:: 文書本文 ::
◇ ◇ ◇ ◇ ◇ ◇ ◇
物語が進んでいってどのようなエンディングを迎えるのだろうと期待が膨らんだときに夢オチと知ってがっかりしてしまうのは、夢オチがなんでもありだからだろう。今まで紡んできたストーリーの流れを絶ち、強引であっても話をつけてしまう。それが夢オチだ。
夢オチと同じく夢を飛び道具にしているものに夢枕がある。寝ていると枕元に誰かが立って、良いことや解決策を教えてくれるという何とも都合のいいあれだ。夢枕に立つものに決まりはなく、物理的に遠くにいる人であってもいいし、もう死んでしまった過去の人でもいいし、場合によっては人間でなくても構わない。使い勝手のいい設定になっている。
◇ ◇ ◇ ◇ ◇ ◇ ◇
:: 演習課題 ::
1. 夢オチと夢枕の文章のうち、「夢オチと同じく夢を飛び道具に」から「勝手のいい設定になっている。」までを両端も含めて一字も変えずに返してください。
2. 夢オチと夢枕の文章の続きを、最後の文の後から書き足してください。
◇ ◇ ◇ ◇ ◇ ◇ ◇
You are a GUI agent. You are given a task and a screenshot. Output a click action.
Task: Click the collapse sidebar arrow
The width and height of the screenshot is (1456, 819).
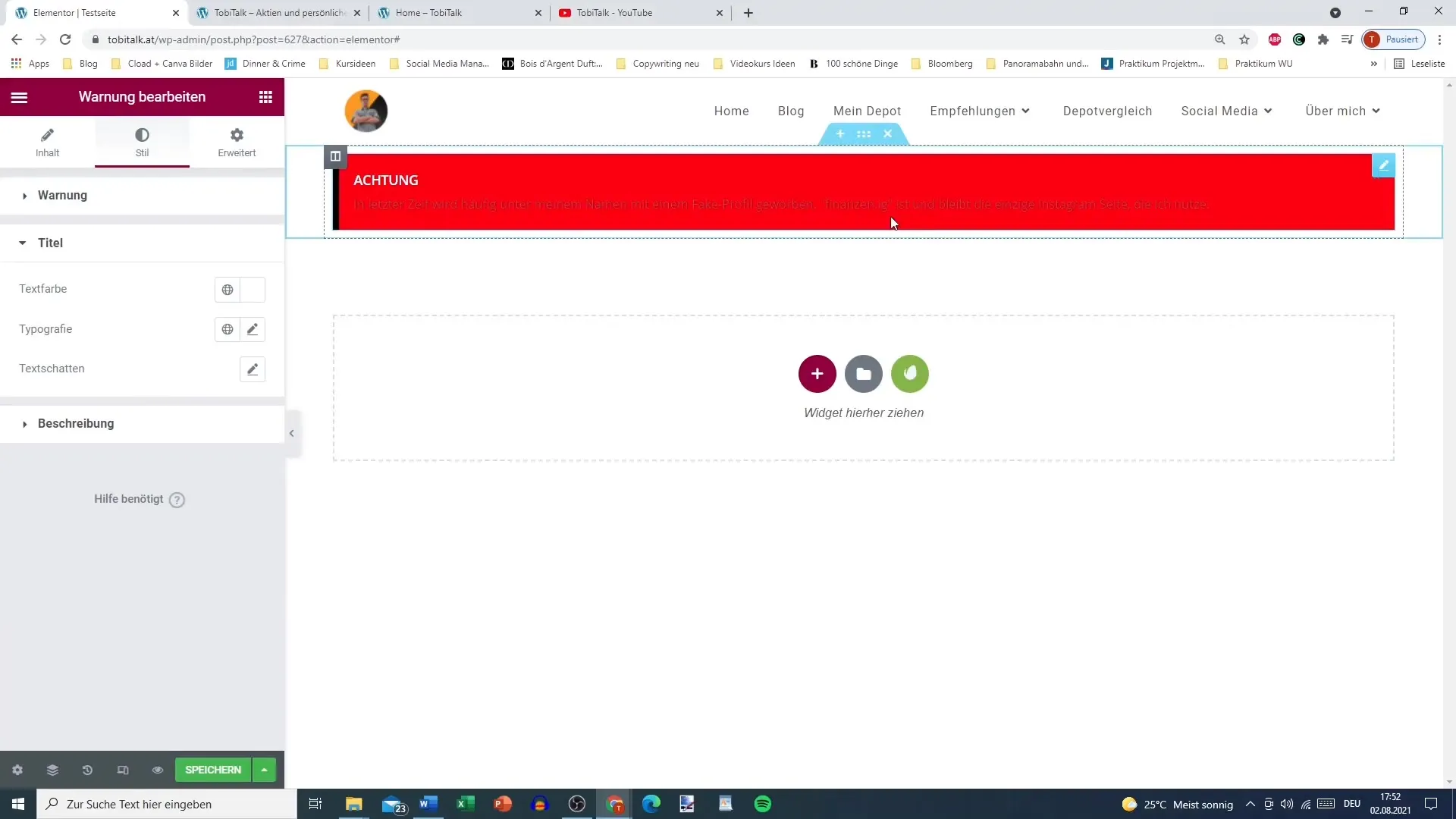292,432
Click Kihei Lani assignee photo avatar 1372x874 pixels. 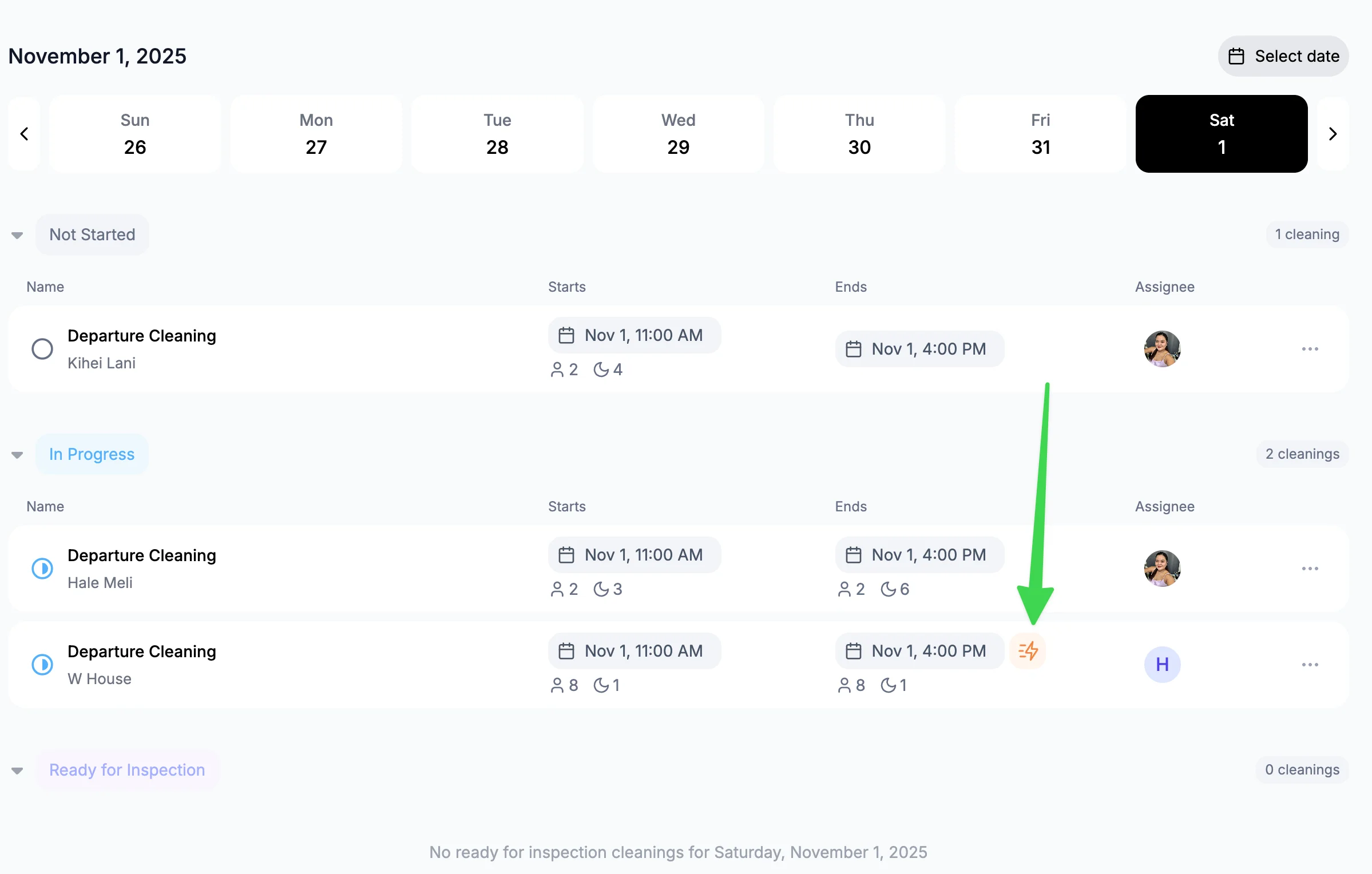coord(1162,349)

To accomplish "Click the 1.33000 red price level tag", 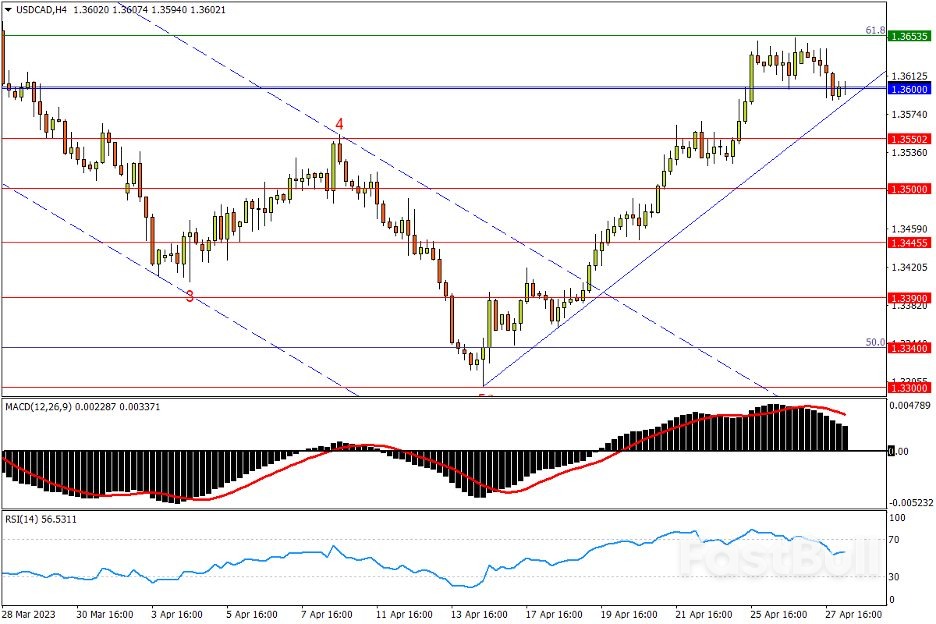I will pos(908,387).
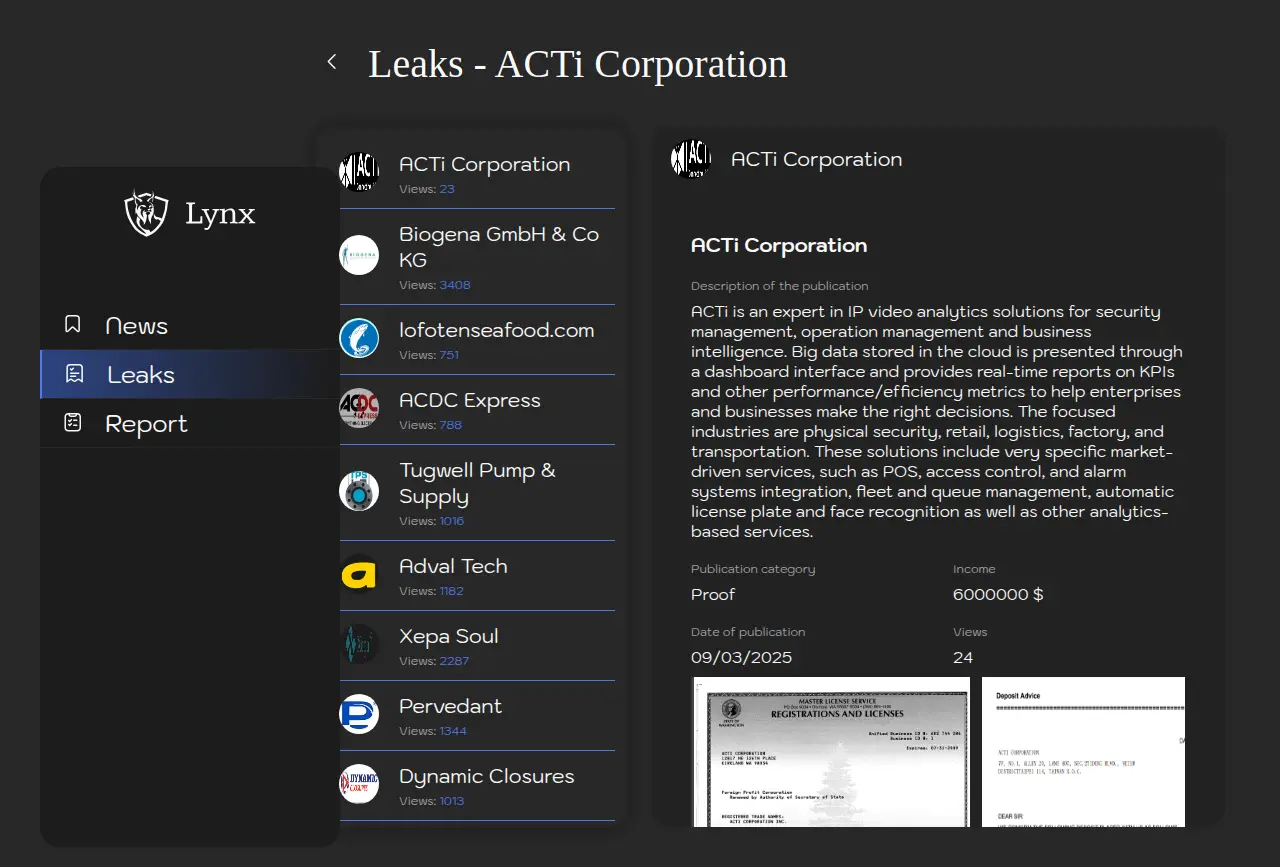Click the Dynamic Closures logo icon

click(359, 784)
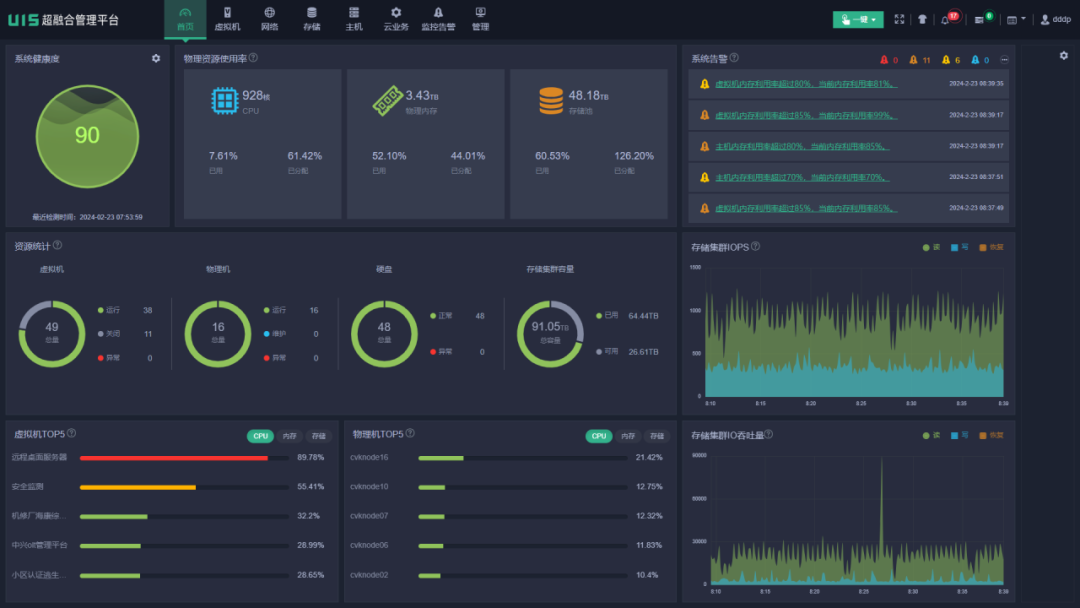Click the gear icon in right sidebar

point(1064,56)
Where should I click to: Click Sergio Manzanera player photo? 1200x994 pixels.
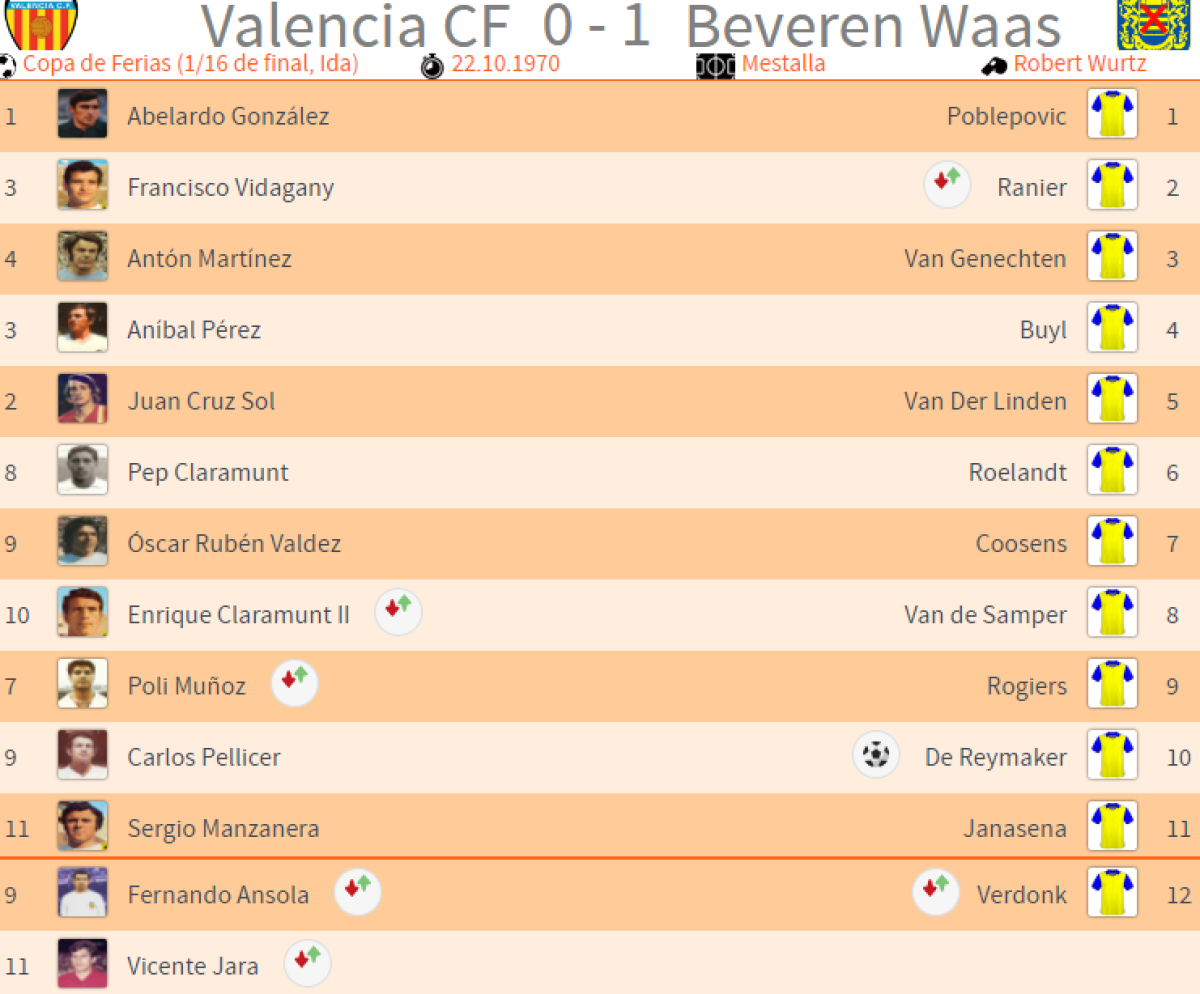(x=82, y=826)
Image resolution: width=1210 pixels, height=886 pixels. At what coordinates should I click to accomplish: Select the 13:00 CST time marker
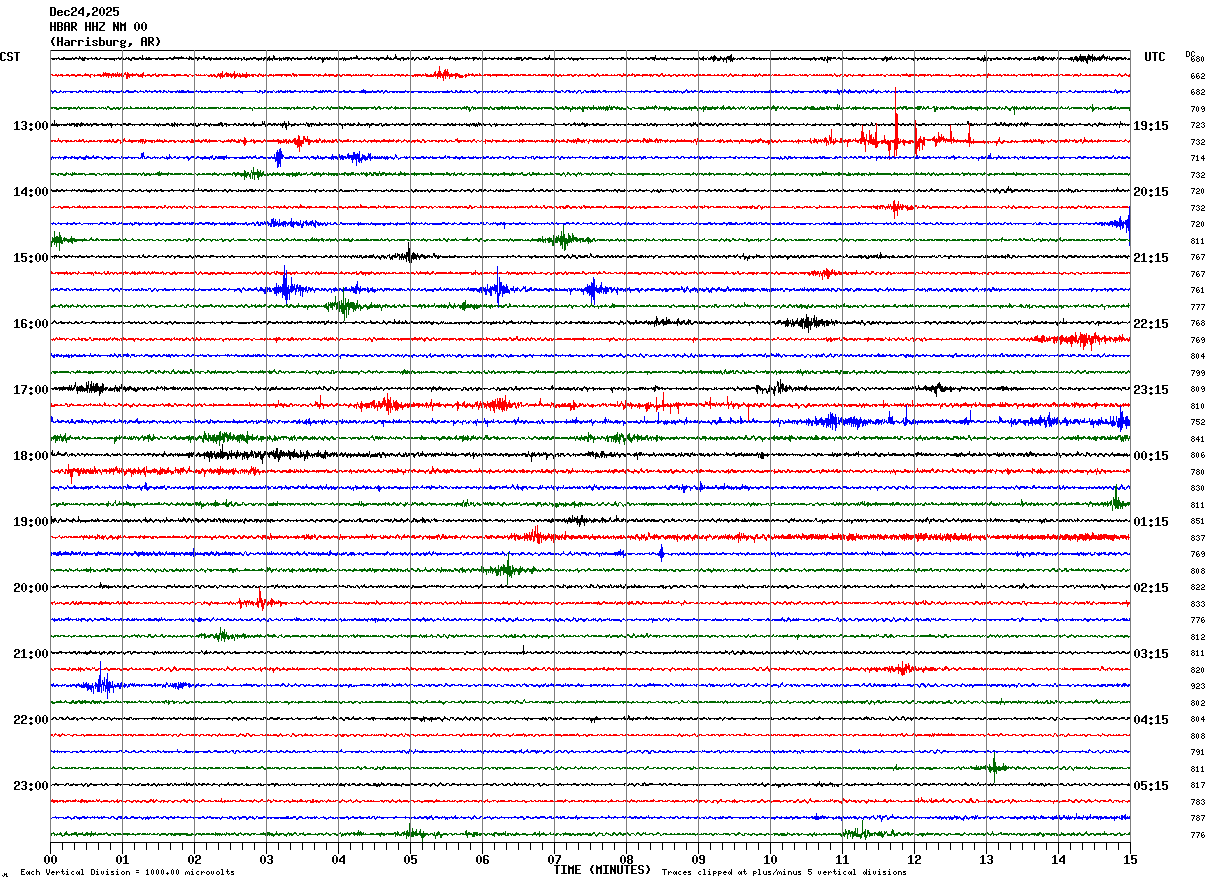pyautogui.click(x=30, y=126)
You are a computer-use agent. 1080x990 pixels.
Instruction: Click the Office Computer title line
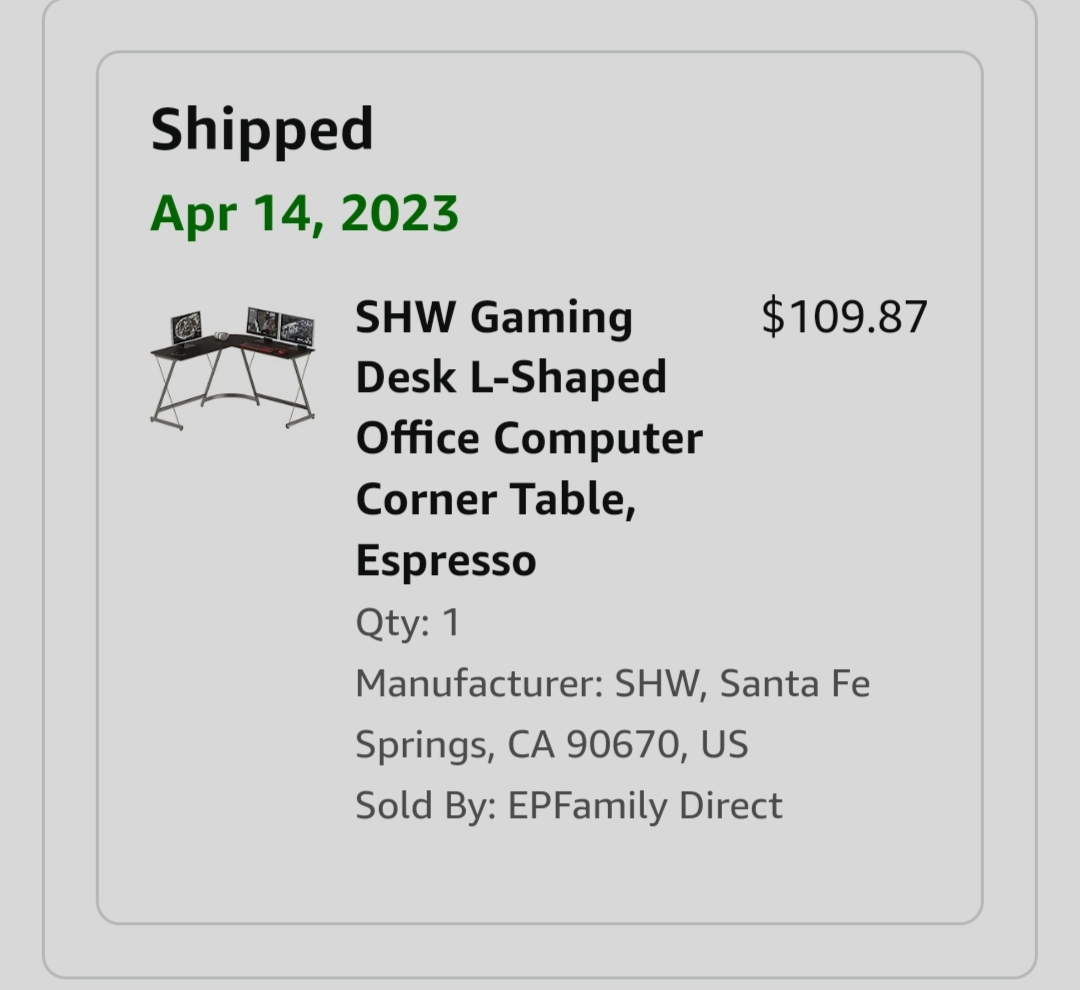tap(529, 438)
◇ ◇ ◇ ◇ ◇ ◇ ◇
:: 課題別解答 ::
1.
夢オチと同じく夢を飛び道具にしているものに夢枕がある。寝ていると枕元に誰かが立って、良いことや解決策を教えてくれるという何とも都合のいいあれだ。夢枕に立つものに決まりはなく、物理的に遠くにいる人であってもいいし、もう死んでしまった過去の人でもいいし、場合によっては人間でなくても構わない。使い勝手のいい設定になっている。

2.
僕の中では夢オチも夢枕も同じようにフィクションなのだけれど、夢オチがあまり褒められたものではないのに対し、夢枕は世の中にあるちょっとした怪異くらいに思われているようで、ちょくちょく顔を覗かせる。昭憲皇太后の夢枕に坂本龍馬が立ったという逸話もあるし、エジプトのファラオ・トトメス4世の夢枕にはスフィンクスが現れたという。この日に訪れた代々木八幡宮も、縁起によると鎌倉の八幡大神が夢枕に立ち、託宣を受ける夢を見た人間によって建立されたと伝えられている。同じフォクションであっても、夢枕で教えてもらったことが現実世界に影響を与えるのに対し、夢オチは現実世界に一切影響を与えずフィクションの世界で完結してしまうから違うのだろう。現に八幡大神が夢枕に立ったがゆえに建立された代々木八幡宮は、その結果800年もここに鎮座し続けている。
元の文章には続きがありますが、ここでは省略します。